=== Aim of the exercise ===
Lines that contain "agent": how many are there in the listing below? Answer with a number and nothing more.

※ ※ ※

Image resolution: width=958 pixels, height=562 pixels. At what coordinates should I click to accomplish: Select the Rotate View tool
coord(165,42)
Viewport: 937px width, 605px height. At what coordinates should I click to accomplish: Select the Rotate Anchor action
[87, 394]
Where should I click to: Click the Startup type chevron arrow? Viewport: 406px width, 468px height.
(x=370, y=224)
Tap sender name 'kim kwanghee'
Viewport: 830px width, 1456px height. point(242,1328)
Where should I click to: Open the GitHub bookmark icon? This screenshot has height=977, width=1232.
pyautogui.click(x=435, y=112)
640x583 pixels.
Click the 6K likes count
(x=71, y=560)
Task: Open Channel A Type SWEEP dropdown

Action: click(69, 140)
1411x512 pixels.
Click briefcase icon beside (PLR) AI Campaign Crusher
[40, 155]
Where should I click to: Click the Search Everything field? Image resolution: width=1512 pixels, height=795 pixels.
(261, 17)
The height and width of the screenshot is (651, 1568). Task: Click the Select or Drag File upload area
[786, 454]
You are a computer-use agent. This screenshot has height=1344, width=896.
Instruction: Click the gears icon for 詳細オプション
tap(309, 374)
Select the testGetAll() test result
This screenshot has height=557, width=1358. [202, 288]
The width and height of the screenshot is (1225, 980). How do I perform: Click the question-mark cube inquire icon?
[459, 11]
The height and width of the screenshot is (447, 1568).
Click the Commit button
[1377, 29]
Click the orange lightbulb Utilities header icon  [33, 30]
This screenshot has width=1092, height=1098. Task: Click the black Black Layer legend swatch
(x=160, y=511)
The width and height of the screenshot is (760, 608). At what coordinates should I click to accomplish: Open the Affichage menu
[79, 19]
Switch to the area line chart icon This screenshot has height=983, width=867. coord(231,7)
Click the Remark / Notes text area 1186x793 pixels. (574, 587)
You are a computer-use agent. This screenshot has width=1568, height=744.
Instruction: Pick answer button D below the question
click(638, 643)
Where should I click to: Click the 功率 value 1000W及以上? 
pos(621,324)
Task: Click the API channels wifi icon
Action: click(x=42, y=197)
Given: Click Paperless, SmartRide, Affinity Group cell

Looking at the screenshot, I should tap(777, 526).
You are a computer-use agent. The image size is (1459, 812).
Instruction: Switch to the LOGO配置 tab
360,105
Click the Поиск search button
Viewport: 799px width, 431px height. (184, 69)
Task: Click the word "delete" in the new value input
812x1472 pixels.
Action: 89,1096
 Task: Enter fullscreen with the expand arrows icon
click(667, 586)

※ ※ ※

=== Your solution ===
3